For context, Sky Live has been designed to work on a platform called Entertainment OS, which delivers a consistent, integrated Sky TV experience on a range of devices including the recently-launched Sky Stream, a smaller, lower-cost device much like a Roku, Chromecast, or Amazon Fire Stick.

Entertainment OS is also potentially interoperable with any device supported by its parent company Comcast. And at the launch, Sky has confirmed plans to launch an app store and developer platform – which clearly suggests scale and global ambition.

Hard Wired

Every day, hundreds of millions of people worldwide experience AR on mobile phones for fun and functionality. Fun face filters, initially a category-defining feature for Snapchat, have since spread across multiple platforms. It’s now easy to reuse 3D digital assets developed for proprietary formats across the web in HTML5.  AR is being democratized.

This bodes well for the future of AR on TV because AR technology has been hard-wired into Sky’s platform (Disclosure – my company DeepAR, has been working with Sky over the last 18 months on this).
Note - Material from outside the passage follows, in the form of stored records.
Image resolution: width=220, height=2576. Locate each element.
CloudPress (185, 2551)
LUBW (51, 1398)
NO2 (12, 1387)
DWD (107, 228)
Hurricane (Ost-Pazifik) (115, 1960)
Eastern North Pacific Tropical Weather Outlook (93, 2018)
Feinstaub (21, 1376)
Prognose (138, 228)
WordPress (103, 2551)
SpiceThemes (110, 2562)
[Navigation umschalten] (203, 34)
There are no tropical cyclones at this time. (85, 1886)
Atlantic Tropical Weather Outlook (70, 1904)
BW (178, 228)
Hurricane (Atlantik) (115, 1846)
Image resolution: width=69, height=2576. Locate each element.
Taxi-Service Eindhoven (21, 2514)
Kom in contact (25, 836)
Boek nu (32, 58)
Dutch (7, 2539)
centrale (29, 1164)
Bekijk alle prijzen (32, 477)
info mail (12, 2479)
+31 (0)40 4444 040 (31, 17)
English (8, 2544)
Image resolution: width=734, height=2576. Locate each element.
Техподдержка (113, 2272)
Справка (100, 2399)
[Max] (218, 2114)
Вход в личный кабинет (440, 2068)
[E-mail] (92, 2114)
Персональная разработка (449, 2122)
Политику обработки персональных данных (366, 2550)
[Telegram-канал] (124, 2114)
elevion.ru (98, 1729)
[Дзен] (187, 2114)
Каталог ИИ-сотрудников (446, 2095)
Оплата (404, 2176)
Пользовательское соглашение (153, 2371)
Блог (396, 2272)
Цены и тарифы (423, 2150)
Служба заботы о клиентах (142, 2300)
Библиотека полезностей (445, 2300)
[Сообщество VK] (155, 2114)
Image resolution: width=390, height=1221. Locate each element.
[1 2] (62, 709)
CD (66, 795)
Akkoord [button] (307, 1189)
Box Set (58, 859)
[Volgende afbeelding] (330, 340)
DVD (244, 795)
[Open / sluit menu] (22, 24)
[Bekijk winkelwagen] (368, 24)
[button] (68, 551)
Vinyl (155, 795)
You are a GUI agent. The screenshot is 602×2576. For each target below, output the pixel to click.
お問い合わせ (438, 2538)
While I am not privy to the company’s long-term plans, this suggests that there is a lot more to come.

Sky Live has embedded people tracking and auto-framing at the camera operating system level, which allows any application running on entertainmentOS to track people in the frame and get a perfectly-framed image – an integral enabler for two of its core features, video calling (launched with Zoom) and Watch Together.

Network Effects

It will take time for Watch Together to gain critical mass as a feature, as it needs everyone to be connected. Like sales of the telephone, network effects take time, but I think shared watching could become popular around ‘appointment to view’ TV watercooler moments – such as the World Cup, Election Night, Eurovision, or The Oscars.

AR filters aren’t yet available in Watch Together, but the underlying technology is there so we can expect to see more innovation as the platform scales. Meanwhile, person-centric AR face and body filters can be found in the platform’s Video Booth app, a feature that wasn’t profiled strongly in the launch. It works a little bit like Snap in that the viewer opens the app, chooses a filter, and records a video, which can then be downloaded or shared via an on-screen QR code.

There are around 40 filters in Video Booth at launch – a mix of novelty face filters as well as character, program, and brand-based filters. These include PawPatrol, Trolls, and Matrix. Other underlying technologies such as background segmentation and replacement filters allow the platform to put the viewer into a fully-branded environment – such as the Sky News studio.

From Viewer to Participant

Finally, video insertion technology offers the audience Hollywood-level green-screen technology from the webcam, putting the viewer into a movie. This is the feature that allows the Pawsome Fitness app (based on IP from Paw Patrol) to work, so the viewer can appear alongside the character on the screen in their own episode. It does feel like a shift from viewer to participant.

AR brings experiences to life in a completely new way, to create new immersive TV experiences around characters, content brands, and advertisers. And with commercial use cases for brands – such as virtual product try-ons and interactive advertising – it’s easy to see the commercial appeal to invest in room-scale AR.

It’s both expected by consumers and totally inevitable that this uniquely immersive and commercially-valuable technology would find its way to the living room. That’s why we see the arrival of AR on the big screen as the biggest innovation in TV since video-on-demand.

George Berkowski is founder of DeepAR.